Boy Expelled From Special-Needs School After Pointing Rolled-Up Paper “Gun” at Classmates: Report

An 8-year-old boy was expelled from his special-needs Manhattan school after he pointed a paper "gun" at his classmates, according to a published report.

The student at the Lang School in Battery Park City made the gun out of rolled-up paper, apparently after discussing military weapons with his dad, who served in the military during the Kuwait war, his mother told the New York Post.

The school said the boy pointed the gun at other students, and in a separate incident, said he'd kill a girl.

The boy's mother, Melina Spadone, told the Post he stopped pointing the gun when his teachers asked him to, and that her son's threat to "kill" came from a typical argument between kids and that it didn't mean anything.

Spadone, of Hell's Kitchen, says the private school is supposed to help kids like her son, who has been diagnosed with ADHD. She and her husband, who are finalizing their divorce, paid $119,500 in tuition and other costs for five months before the school told them their son would not be allowed to return, the Post says. 
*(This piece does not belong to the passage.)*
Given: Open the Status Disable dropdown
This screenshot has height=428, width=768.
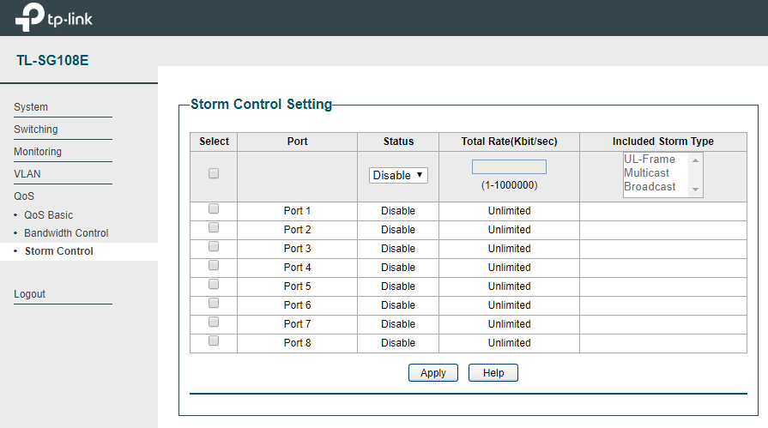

In a June 12 email obtained by the Post, the school's principal wrote to the boy's teachers and psychologist that he "had a concrete plan for killing [a female student] that he would not retract after discussion with our psych staff … that he was physically and verbally aggressive at a whole new level only last week … He might well present a risk to the emotional and possibly (though remotely so) physical safety and well-being of his classmates.’"

The principal, Micaela Bracamonte, went on to recommend that the boy, Asher Palmer, be home-schooled next year and that he return to the school after that. 

Spadone is angered by the suggestion.

"Asher is exactly the type of student Lang is supposed to be serving," she told the Post. "Why they did this doesn't make sense." 

Spadone said her son enjoyed school, and Asher told the paper: "I like being with my friends."

The school declined to comment to the paper.